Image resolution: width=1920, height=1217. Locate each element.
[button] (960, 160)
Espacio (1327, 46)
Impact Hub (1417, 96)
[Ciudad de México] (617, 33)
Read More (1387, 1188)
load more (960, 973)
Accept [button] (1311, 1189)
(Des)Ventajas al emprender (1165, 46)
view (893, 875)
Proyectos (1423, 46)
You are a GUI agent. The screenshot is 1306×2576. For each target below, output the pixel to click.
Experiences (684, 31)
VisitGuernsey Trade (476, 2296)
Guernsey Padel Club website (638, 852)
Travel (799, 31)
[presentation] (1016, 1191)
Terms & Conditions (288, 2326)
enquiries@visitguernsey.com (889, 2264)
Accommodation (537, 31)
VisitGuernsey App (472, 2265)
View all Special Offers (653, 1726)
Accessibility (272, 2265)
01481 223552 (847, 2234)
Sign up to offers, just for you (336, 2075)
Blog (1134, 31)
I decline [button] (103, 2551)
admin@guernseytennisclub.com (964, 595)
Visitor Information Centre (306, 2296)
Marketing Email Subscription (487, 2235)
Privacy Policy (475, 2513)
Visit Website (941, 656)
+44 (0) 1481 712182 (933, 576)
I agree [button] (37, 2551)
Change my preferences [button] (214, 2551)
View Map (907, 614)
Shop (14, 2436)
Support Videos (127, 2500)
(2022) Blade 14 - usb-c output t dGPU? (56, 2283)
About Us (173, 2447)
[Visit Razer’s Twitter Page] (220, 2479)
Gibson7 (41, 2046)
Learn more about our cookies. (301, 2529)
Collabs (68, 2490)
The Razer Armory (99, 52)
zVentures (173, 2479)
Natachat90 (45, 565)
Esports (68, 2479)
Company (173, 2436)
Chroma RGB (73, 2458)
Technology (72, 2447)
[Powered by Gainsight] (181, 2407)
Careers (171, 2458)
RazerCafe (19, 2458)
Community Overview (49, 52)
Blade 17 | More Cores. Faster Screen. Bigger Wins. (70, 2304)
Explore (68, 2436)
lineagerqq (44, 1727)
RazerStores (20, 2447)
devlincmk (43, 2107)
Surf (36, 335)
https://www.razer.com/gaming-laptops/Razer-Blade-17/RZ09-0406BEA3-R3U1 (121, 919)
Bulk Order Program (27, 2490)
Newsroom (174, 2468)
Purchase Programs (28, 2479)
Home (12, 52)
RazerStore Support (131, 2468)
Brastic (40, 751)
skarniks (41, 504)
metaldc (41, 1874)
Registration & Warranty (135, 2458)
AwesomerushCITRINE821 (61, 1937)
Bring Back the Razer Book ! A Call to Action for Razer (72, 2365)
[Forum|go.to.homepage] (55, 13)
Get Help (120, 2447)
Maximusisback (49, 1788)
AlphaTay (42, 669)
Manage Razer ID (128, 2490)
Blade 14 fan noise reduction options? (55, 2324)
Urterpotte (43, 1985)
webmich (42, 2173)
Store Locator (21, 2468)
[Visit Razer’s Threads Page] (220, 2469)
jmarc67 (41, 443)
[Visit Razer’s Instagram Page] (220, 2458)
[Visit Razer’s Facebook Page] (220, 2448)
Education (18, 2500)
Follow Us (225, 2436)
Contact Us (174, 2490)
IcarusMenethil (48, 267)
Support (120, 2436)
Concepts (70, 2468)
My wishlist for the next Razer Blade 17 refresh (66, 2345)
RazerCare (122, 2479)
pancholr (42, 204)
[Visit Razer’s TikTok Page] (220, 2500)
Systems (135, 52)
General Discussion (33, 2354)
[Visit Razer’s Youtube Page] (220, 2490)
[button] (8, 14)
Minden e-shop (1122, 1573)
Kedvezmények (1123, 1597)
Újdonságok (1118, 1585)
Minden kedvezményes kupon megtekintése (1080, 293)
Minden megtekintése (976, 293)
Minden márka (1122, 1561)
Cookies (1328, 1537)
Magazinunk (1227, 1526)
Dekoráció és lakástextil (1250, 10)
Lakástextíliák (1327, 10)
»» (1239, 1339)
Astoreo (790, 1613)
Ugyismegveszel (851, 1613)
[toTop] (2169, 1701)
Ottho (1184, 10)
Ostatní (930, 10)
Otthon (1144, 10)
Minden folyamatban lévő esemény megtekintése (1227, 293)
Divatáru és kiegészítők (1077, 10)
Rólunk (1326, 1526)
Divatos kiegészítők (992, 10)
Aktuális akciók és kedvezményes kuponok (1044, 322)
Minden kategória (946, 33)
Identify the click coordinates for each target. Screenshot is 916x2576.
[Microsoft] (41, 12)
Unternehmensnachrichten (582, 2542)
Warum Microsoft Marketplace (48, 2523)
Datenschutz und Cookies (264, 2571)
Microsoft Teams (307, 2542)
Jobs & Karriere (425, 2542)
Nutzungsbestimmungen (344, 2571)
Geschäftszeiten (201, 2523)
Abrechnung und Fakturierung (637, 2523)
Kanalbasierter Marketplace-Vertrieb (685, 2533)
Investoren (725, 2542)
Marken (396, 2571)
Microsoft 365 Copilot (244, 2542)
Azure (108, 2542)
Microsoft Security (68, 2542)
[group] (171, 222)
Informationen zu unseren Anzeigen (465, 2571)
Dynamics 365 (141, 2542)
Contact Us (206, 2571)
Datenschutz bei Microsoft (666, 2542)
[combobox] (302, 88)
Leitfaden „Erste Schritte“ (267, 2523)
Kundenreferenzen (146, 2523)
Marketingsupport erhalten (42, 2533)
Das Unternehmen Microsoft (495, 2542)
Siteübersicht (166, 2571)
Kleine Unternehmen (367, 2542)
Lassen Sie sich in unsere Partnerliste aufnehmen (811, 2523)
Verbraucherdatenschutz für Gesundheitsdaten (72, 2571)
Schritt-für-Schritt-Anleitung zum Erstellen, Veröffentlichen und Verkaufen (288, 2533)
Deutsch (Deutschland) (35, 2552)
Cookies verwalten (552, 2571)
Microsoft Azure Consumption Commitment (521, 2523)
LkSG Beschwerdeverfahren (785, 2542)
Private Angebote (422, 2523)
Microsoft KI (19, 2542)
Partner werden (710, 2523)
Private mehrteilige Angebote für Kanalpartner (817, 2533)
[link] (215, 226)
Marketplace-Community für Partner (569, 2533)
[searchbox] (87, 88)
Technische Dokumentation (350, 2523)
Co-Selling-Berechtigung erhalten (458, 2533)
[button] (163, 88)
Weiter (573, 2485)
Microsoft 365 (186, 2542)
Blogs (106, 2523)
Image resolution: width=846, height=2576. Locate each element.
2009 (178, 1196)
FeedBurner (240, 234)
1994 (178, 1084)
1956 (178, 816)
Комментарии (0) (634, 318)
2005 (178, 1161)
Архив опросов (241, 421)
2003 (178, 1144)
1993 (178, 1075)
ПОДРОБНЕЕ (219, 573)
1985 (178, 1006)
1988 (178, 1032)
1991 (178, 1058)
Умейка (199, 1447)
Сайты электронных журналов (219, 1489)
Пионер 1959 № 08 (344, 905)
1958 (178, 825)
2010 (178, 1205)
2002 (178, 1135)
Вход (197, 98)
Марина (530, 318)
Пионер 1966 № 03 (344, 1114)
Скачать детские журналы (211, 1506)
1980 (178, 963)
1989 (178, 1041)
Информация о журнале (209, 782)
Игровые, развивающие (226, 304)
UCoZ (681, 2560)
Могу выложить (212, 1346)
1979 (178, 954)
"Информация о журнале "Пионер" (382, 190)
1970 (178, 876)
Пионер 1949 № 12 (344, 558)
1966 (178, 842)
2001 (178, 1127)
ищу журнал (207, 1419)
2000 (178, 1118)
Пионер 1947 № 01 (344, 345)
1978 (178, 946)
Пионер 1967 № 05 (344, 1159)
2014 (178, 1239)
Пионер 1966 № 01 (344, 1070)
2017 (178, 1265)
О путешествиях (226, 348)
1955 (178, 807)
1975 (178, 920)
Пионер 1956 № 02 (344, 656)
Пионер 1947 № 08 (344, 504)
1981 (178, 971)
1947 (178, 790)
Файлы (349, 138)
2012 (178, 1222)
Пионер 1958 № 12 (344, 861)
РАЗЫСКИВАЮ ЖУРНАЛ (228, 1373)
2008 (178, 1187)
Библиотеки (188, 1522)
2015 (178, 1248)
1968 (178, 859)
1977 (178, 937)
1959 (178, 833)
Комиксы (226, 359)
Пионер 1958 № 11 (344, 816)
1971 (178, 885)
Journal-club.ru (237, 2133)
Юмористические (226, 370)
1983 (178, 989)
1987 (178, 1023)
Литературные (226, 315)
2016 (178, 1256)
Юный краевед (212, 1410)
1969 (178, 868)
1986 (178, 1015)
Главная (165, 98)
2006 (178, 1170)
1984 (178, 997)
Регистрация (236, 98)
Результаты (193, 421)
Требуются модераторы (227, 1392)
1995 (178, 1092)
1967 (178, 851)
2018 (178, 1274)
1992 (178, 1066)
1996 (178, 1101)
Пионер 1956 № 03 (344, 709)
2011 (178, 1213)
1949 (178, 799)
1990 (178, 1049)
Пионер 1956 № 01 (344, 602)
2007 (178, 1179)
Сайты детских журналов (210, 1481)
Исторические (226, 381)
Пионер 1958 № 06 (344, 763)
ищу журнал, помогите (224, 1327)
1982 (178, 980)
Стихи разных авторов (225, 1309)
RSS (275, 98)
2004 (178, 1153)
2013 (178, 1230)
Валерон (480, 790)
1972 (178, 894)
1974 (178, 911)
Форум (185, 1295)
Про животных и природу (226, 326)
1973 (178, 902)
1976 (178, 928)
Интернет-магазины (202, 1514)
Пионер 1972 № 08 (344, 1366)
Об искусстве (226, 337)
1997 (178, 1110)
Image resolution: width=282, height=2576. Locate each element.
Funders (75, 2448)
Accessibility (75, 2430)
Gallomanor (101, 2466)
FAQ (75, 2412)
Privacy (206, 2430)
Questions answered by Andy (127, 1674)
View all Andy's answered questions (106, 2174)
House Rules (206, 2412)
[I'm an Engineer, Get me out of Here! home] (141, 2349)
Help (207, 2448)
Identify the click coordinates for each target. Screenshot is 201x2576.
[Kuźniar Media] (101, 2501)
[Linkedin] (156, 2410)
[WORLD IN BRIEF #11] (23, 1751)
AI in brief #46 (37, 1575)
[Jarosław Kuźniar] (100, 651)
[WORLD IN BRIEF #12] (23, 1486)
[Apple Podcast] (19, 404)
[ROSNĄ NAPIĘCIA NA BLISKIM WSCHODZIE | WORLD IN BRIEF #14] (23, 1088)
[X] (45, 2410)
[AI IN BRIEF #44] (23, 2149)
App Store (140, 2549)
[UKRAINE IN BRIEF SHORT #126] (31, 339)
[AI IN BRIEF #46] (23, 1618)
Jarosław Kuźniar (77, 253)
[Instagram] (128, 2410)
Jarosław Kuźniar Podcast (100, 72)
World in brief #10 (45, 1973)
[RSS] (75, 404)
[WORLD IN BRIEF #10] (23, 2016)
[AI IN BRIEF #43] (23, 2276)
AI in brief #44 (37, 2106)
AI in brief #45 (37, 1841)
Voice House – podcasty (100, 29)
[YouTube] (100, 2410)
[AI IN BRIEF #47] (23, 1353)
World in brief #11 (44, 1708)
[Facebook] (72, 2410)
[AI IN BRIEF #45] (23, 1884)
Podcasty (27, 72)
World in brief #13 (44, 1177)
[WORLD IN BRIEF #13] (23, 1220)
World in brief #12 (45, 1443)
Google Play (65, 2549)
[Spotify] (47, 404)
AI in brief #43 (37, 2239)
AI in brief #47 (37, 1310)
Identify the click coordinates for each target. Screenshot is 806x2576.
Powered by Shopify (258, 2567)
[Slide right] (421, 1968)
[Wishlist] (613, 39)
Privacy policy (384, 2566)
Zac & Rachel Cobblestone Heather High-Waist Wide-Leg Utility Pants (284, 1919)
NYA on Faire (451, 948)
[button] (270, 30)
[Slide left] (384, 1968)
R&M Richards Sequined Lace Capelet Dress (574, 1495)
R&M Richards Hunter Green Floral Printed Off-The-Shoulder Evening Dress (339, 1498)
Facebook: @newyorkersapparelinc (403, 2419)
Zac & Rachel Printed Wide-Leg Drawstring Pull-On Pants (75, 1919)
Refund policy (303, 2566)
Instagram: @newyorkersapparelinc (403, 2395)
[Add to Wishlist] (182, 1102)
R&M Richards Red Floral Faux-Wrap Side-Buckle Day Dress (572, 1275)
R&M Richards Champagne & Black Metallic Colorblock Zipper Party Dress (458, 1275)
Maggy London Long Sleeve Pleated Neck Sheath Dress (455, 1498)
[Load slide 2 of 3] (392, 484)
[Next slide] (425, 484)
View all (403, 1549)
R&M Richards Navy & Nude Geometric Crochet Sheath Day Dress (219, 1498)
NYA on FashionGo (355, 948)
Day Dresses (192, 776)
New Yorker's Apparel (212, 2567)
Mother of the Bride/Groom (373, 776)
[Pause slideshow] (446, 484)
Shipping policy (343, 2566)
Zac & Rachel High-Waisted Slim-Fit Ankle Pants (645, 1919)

:::

* _TASK REQUIREMENTS_: Output exactly the leading lines of the data, up to and including the line marked by "Experiences (684, 31)".

* _RESULT FOR THIS EXERCISE_:
Image resolution: width=1920, height=1217. Locate each element.
[button] (960, 160)
Espacio (1327, 46)
Impact Hub (1417, 96)
[Ciudad de México] (617, 33)
Read More (1387, 1188)
load more (960, 973)
Accept [button] (1311, 1189)
(Des)Ventajas al emprender (1165, 46)
view (893, 875)
Proyectos (1423, 46)
You are a GUI agent. The screenshot is 1306×2576. For each target below, output the pixel to click.
Experiences (684, 31)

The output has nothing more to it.